Post Extraction Home Care Instructions
Written by Admin
Tuesday, 05 May 2009 20:08
General – After any surgical procedure performed in the mouth, one can expect some bleeding, some
swelling, some discomfort. Those occurrences will be minimized if these instructions are followed carefully.
Swelling – Apply an ice pack to the face at the surgical area for 15 minutes, then remove it for 15 minutes;
(not longer than 20 min.). Repeat this cycle for at least the next two hours, although it can be continued
longer through the evening (except when sleeping). This will minimize swelling.
Bleeding – After an extraction, you'll be asked to bite on a piece of gauze for about 20 minutes to put
pressure on the area for the blood to clot. The area may still bleed minimally for the next 24 hours or so.
Before getting concerned, remember that the mouth and its wounds are constantly washed by saliva. What
may appear to be excessive blood loss is more likely to be a lot of saliva tinged with a small amount of
blood. If active bleeding occurs after the first hour, place a rolled tissue or gauze, or a Lipton teabag over
the bleeding area. Keep firm, constant pressure on the area for at least 15 minutes. If it continues, call the
office. Bleeding is minimized by not spitting, talking or rinsing. Place a bath towel or plastic bag over the
pillow, as drooling is likely while sleeping. Don’t disturb the clot that forms on the wound.
Avoid - To prevent loss of the clot, you should not smoke, use a straw or spit after surgery for 2 days.
These actions can pull the blood clot out of the hole where the tooth was, that can lead to a dry
socket. It is most common when lower back teeth are removed and happens more often in smokers and
women who take birth control pills. A sure sign of a dry socket is persistent, acute pain in the jaw.
Pain Medication - Most simple extractions do not cause much discomfort after the procedure. If you do not
have medical interferences, over the counter medication should relieve your discomfort. Ibuprofen (i.e.
Advil, Motrin) 600-800 mg every 6 hours usually will provide sufficient pain and swelling relief. Another
good pain reliever (not for swelling) is acetaminophen (Tylenol). Be sure to take this medication with food.
Because surgical extractions are more complicated, they generally cause more pain after the procedure. The
level of discomfort and how long you have discomfort depend on the difficulty of the extraction. The Doctor
may prescribe a prescription pain medication for a few days in addition to a Non-Steroidal Anti-Inflammatory
Drug (NSAID). Most post surgical pain disappears after a couple days. If you experience more intense pain,
a stronger medication may be prescribed.
Antibiotics - Antibiotics may be prescribed for infection. All of this medication should be taken as directed
unless an allergic reaction develops. If there are signs of an allergic reaction (i.e. rash, itching, unusual
swelling), stop taking the medication immediately and call the office. If the reaction is severe (i.e. difficulty
breathing), go to the nearest Emergency Room.

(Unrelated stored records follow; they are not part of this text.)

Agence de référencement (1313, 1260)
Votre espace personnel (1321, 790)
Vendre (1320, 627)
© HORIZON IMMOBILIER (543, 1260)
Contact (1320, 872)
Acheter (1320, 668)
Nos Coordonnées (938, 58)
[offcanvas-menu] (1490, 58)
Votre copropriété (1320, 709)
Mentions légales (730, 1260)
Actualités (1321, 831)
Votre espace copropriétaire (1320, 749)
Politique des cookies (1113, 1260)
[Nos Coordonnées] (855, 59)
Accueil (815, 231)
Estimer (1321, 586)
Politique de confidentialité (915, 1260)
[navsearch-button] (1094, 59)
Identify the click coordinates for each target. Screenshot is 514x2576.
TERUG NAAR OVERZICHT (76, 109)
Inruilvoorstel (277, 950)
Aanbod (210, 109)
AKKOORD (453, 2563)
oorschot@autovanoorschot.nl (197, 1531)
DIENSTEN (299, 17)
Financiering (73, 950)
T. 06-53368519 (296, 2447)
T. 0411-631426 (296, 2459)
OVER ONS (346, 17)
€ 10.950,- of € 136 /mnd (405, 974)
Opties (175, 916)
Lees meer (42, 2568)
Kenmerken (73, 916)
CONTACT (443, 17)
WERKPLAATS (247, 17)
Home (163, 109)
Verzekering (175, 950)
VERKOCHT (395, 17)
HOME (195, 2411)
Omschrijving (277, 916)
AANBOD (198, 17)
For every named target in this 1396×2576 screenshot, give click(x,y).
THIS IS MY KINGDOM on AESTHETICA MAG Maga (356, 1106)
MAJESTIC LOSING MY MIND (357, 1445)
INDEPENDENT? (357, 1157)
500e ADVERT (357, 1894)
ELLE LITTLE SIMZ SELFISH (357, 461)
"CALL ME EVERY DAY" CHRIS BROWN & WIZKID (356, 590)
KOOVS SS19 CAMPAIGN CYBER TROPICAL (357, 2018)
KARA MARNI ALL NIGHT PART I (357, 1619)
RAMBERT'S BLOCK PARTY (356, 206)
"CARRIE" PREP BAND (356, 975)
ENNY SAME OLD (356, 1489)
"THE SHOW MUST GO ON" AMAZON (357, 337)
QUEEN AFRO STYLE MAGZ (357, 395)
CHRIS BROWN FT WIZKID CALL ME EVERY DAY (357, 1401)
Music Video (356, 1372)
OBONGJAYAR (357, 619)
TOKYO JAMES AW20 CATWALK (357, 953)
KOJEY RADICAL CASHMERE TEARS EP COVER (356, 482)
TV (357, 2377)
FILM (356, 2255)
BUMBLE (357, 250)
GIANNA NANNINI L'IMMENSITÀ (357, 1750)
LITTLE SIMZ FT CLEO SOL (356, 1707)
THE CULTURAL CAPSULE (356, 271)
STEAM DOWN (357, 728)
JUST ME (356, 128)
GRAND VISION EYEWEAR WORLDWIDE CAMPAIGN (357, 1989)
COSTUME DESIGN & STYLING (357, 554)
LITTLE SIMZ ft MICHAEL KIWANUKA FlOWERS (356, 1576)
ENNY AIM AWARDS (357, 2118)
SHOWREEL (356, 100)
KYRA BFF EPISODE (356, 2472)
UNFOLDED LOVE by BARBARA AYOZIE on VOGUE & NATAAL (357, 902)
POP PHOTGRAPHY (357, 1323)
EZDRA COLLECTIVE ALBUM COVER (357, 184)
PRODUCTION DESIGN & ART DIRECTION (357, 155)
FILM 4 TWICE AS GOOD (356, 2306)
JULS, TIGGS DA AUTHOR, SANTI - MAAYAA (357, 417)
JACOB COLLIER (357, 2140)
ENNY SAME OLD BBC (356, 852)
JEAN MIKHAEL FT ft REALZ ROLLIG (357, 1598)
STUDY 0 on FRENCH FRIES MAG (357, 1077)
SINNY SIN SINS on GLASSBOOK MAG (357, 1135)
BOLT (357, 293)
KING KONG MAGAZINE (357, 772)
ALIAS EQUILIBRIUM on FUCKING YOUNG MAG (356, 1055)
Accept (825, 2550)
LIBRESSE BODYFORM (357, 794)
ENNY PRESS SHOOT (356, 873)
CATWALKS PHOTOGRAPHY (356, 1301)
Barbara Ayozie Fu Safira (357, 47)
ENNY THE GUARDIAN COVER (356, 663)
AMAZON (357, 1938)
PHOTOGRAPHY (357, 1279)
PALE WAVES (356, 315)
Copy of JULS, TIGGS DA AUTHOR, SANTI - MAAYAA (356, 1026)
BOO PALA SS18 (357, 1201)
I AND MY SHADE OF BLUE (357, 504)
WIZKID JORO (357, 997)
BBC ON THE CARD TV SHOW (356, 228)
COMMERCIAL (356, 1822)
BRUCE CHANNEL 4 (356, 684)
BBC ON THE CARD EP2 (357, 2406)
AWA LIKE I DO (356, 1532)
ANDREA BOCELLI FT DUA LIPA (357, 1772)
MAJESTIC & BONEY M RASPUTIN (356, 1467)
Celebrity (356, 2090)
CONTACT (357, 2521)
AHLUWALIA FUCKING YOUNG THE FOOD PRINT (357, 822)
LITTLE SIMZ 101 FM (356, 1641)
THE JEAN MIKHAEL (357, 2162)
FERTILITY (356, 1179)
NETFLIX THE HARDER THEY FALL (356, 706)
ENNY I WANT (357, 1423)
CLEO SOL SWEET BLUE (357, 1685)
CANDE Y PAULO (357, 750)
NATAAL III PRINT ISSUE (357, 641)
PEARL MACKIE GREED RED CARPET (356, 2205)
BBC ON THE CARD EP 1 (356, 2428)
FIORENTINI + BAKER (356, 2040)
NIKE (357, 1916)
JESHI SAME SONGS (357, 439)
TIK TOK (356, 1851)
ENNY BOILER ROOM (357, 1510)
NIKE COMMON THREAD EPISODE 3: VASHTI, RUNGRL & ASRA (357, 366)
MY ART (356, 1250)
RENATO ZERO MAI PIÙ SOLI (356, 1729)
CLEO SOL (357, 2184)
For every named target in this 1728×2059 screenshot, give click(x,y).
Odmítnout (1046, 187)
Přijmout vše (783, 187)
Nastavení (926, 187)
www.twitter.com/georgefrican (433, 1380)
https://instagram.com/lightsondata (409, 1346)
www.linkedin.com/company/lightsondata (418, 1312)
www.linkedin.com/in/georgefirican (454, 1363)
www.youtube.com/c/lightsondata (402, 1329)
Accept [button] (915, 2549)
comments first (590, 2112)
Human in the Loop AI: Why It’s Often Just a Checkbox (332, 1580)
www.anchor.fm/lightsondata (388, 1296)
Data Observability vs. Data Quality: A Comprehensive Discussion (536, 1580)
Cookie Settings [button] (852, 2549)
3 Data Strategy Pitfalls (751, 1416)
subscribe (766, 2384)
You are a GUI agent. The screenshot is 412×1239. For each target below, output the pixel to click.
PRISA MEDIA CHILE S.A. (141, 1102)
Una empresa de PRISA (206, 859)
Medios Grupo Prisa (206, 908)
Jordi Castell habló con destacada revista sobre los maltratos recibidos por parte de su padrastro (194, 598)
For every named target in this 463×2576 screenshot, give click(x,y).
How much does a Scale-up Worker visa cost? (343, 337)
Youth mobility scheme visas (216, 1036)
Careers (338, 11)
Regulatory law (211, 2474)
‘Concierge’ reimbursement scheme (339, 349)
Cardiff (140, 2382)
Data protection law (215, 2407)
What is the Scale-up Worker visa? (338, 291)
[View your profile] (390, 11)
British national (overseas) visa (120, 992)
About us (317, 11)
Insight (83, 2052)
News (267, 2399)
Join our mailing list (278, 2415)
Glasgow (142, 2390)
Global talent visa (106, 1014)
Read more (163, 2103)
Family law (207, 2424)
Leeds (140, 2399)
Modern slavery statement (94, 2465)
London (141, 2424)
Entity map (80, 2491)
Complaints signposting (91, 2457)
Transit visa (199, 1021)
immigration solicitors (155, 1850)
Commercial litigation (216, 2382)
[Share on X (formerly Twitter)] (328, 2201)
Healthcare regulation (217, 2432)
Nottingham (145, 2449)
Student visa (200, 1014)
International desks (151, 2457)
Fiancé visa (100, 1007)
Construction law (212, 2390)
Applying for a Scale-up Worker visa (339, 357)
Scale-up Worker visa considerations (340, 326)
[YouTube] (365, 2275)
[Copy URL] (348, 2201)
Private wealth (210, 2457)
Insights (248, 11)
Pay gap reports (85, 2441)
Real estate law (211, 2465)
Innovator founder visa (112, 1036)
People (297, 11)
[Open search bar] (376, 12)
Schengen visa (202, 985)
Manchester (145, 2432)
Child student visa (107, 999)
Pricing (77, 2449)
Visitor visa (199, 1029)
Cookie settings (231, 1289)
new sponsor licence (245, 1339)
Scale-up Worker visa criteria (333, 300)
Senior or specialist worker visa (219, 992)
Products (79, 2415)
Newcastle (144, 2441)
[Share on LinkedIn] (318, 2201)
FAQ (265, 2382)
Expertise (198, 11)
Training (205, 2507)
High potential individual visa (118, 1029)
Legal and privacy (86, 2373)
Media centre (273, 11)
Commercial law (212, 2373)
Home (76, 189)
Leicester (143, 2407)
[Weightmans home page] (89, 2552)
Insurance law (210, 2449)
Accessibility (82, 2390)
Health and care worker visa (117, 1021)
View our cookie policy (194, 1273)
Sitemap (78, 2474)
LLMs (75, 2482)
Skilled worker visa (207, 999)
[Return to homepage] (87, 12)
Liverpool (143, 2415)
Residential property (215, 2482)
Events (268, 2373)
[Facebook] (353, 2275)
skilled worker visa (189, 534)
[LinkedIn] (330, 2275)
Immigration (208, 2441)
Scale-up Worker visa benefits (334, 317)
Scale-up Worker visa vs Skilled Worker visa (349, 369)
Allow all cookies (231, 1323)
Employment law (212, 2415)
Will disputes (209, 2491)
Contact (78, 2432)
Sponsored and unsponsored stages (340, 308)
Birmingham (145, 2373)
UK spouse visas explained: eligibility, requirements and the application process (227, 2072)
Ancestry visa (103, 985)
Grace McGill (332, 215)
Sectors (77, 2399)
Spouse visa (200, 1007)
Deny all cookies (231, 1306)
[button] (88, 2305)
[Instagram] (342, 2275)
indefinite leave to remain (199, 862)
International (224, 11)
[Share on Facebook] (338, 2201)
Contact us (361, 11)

Alcohol - No alcoholic beverages should be consumed while taking these medications.
Oral Hygiene – Do not brush the teeth in the extraction area for 1 week, but do start to gently rinse as
directed after 24 hours. Continue to brush and floss as usual outside the surgical area. A glass of warm
water mixed with 1 teaspoon of salt is a good rinse for healing. You can do this every 3-4 hours especially
Food – Please avoid hot liquids or foods during the first 2 days. A light soft diet with plenty of liquids is
recommended. Examples include cereals, milk shakes, ice cream, mashed potatoes, pasta and fish. Chew
food on the opposite side of the surgical area. Be sure to drink plenty of water (8 glasses/day).
Sneezes/Nose Blowing - Upper back teeth are close to your sinuses. If you have had these teeth
extracted, you may have a slight opening between your mouth and sinus. As a precaution, you should blow
your nose very gently. Do not stifle or suppress sneezes.
Bone Chips - During healing, you may notice small bone fragments working their way through the gums.
We can easily remove them if they are too annoying.